Ma è strano, davvero strano, che prima del miracolo si ricordano quelle
parole, come si ricordano le lacrime di Gesù davanti al sepolcro di
Lazzaro.
C’è soltanto una chiesetta francescana oggi a Nain e
il villaggio è interamente musulmano. Ci sono le tracce del cimitero
dove veniva portato il ragazzo, e non sappiamo cosa sia accaduto poi di
quella donna e di quel ragazzo, e cosa si siano detti dopo, ma certo
l’Ombra non c’era più e splendeva il sole e non c’era più quel
terribile freddo: e ricordiamo il posto e sappiamo che in ebraico Nain
vuol dire “grazioso”, e doveva essere un luogo bello e pieno di grazia
quel paesino davvero piccolo e ignorato dal mondo che è rimasto così
nella storia.
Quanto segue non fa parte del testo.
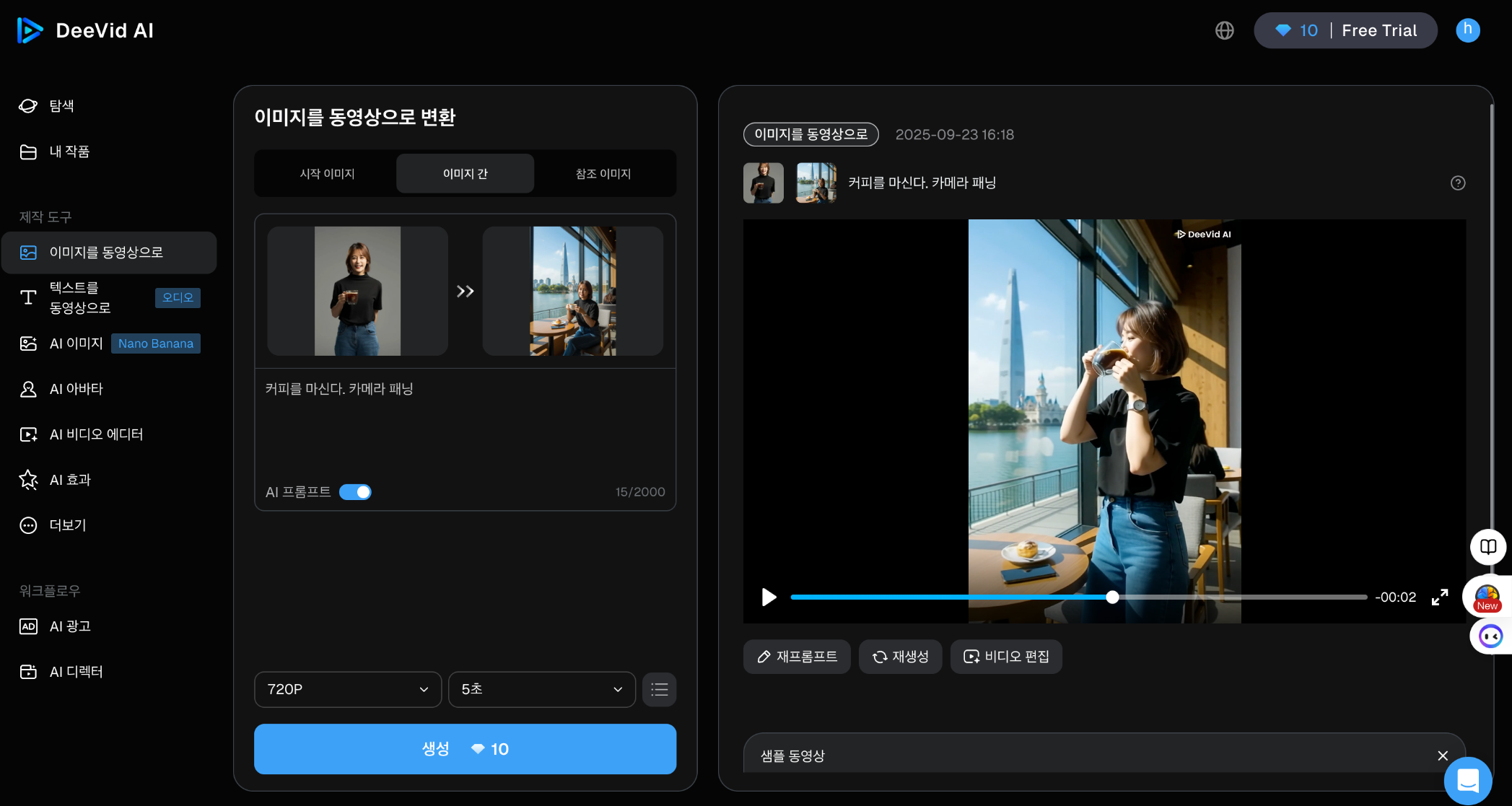Click the user avatar 'h' icon
The image size is (1512, 806).
(x=1468, y=30)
È il luogo dove Colui che ha fatto ogni cosa ha dato un
senso e una speranza al dolore e al pianto. E mentre gli altri
guardavano in silenzio lo strazio di quella donna o se ne
allontanavano, nascondendo con il pudore l’intollerabile lacerazione
che quelle lacrime facevano echeggiare nell’ animo, quell’Uomo ha detto
ciò che ognuno vuol sentirsi dire, vuol veramente sentirsi dire, ogni
attimo. «Non piangere». Perché il pianto non è il destino, non è il
destino inevitabile. Ed era arrivato Qualcuno che poteva dire «Non
piangere», che dice «Non piangere» e lo ripete ogni giorno. E Nain è
per tutti da allora un luogo caro e prezioso per quella attenzione che
Dio ha avuto per tutti noi, e per quella madre, per quella vedova.